VERY, VERY FEW drivers fit said requirements. It is definitely not an efficient approach.
 
A

audiohonic65

Audioholic
Thanks Annunaki! Good link to update myself on this gadget. Its better to know the truth then to get confused by the myths. Thanks for clearing my doubts.
 
WmAx

WmAx

Audioholic Samurai
Very true, but again a set of compromises/requirements comes into play. In doing such said driver must have substantially low power compression, long linear excursion capability, and of course, loads of power on tap. That is assuming one would like the driver usable to the 20hz range.

VERY, VERY FEW drivers fit said requirements. It is definitely not an efficient approach.
Annunkai makes a great point. VERY FEW drivers are truly suited to the small sealed application. A few suitable examples: JL W7, TC Sounds TC2000(AP REVO), TC3000(AP AXIS), LMS5400( AP ULTRA LMS), R.E. Audio XXX, etc.

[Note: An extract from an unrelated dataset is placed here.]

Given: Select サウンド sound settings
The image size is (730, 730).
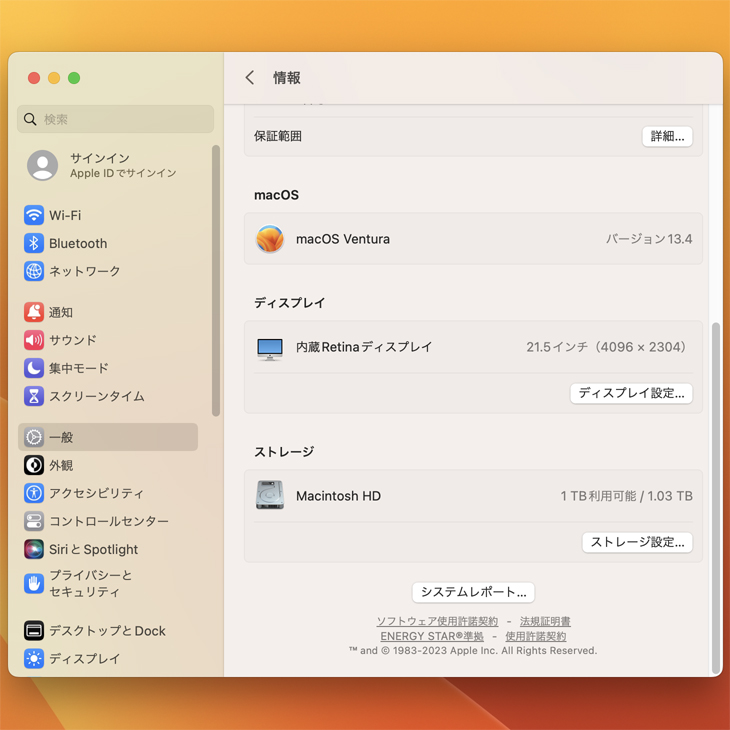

The TC Sounds LMS drivers (Sound Splinter has LMS technology drivers made by TC for them, re-badged as SS) are the best drivers for this application at any price to my knowledge; this is based on 3rd party analysis of the actual driver performance in acoustic tests and objective analysis of the motor system. The LMS offers the absolute longest true linear stroke of any known driver and has massive thermal dissipation capabilities.